2011-12-19 Thread Nick Treleaven

On 19/12/2011 14:40, Matthew Brush wrote:

On 12/19/2011 05:54 AM, Nick Treleaven wrote:

Hi,
I tried opening data/geany.glade with the latest Glade, 3.8.1 on
Windows. Pressing Save writes a lot of changes to the file, 260 Kb. It
seems to be mostly reordering property tag lines for
use_action_appearance.

Also, when I added 2 menu items it created duplicate image ids for
image1, image2.


Not sure what this means.


It stopped Geany from starting with an error message about image1 being 
defined twice.



What version of Glade created the file? Maybe if I can use the same
version I won't get the reordering noise in the diff.



I can't remember 100% but I think it was either 3.6.x or 3.8.x. I did
however just make this[1] change with 3.8.0 for sure recently.

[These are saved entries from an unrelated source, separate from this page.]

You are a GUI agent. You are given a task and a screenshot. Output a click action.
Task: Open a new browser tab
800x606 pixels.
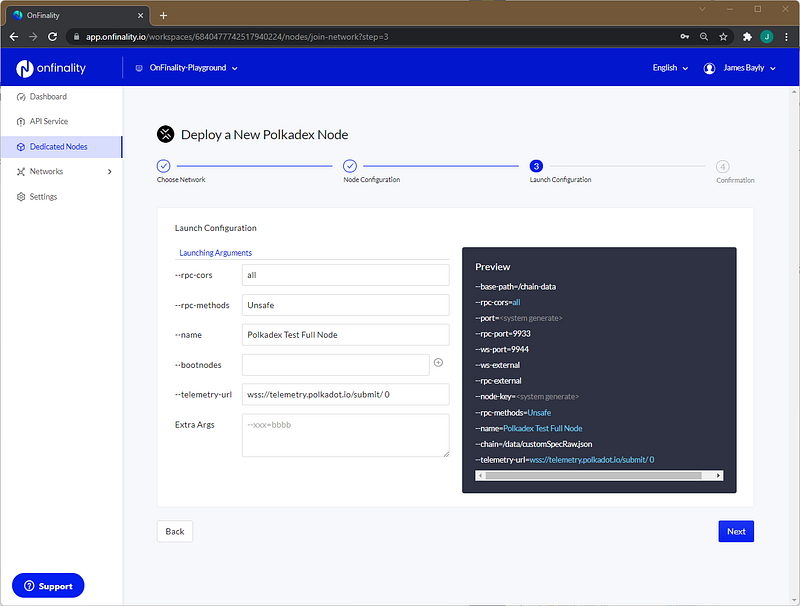click(x=163, y=15)
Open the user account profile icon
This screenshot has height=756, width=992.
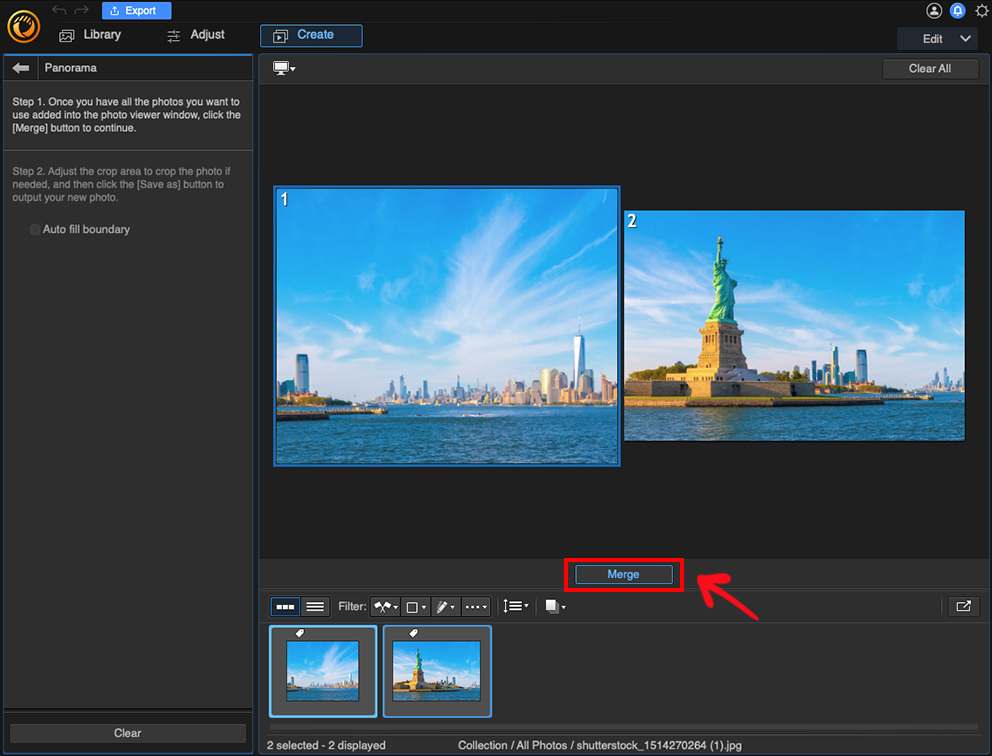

Ok, there doesn't seem to be a 3.8.0 binary for Windows. The 3.6 binary 
had issues on my old machine so I'd rather stay on 3.8.1. It includes a 
relevant fix:

- Ensure 'use-action-appearance' is serialized
  before 'related-action' (bug 658497)

This is probably the cause of 99% of the diff.


IMO, if you can't get the changes down to less, it doesn't really matter
if there's a bunch of noise in the commit, it's not like anyone really
needs to be able to read it, as long as the commit message describes


I disagree no one needs to read it. glade diffs should be reviewed by 
the author the same as all other code checkins IMO.


I'm hoping that we can standardise on 3.8.1 so we can review diffs and 
also avoid adding noise/bloat to the git repo each time someone uses a 
different version of Glade than the last commit.


Before we decided to standardise on a glade version for 2.x to prevent 
the same problem (although this was also because 2.x didn't have a 
required gtk option, different versions added a lot of diff noise anyway).



what was changed and it's not just Windows munging the file (with \r\n,
etc.).


I always choose the default core.autocrlf(?) option for msys-git as 
recommended by github, and the diff was produced by git.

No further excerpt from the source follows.